__PROVIDED RECORDS__.
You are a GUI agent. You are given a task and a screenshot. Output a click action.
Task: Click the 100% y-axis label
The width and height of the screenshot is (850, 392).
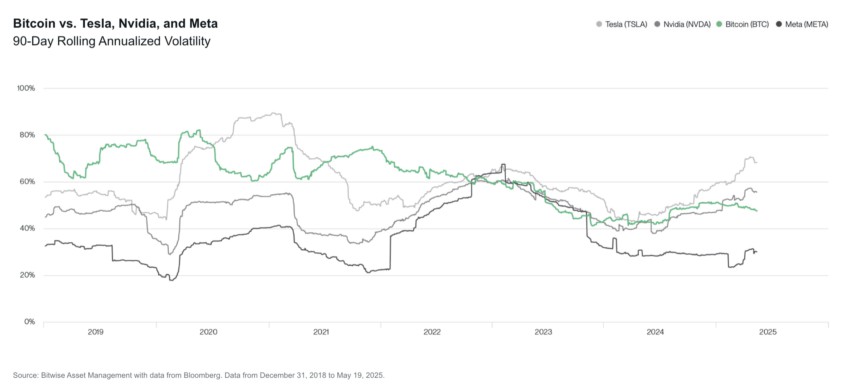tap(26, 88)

--

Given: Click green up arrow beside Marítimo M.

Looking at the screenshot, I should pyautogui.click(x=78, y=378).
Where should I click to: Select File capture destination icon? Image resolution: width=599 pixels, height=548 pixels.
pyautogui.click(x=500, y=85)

__TASK INSTRUCTIONS__.
Return the lines from the one containing "You are a GUI" up to and including the one containing "tap(26, 88)", word for word, with the pictures left out.

__ANSWER IN FULL__.
You are a GUI agent. You are given a task and a screenshot. Output a click action.
Task: Click the 100% y-axis label
The width and height of the screenshot is (850, 392).
tap(26, 88)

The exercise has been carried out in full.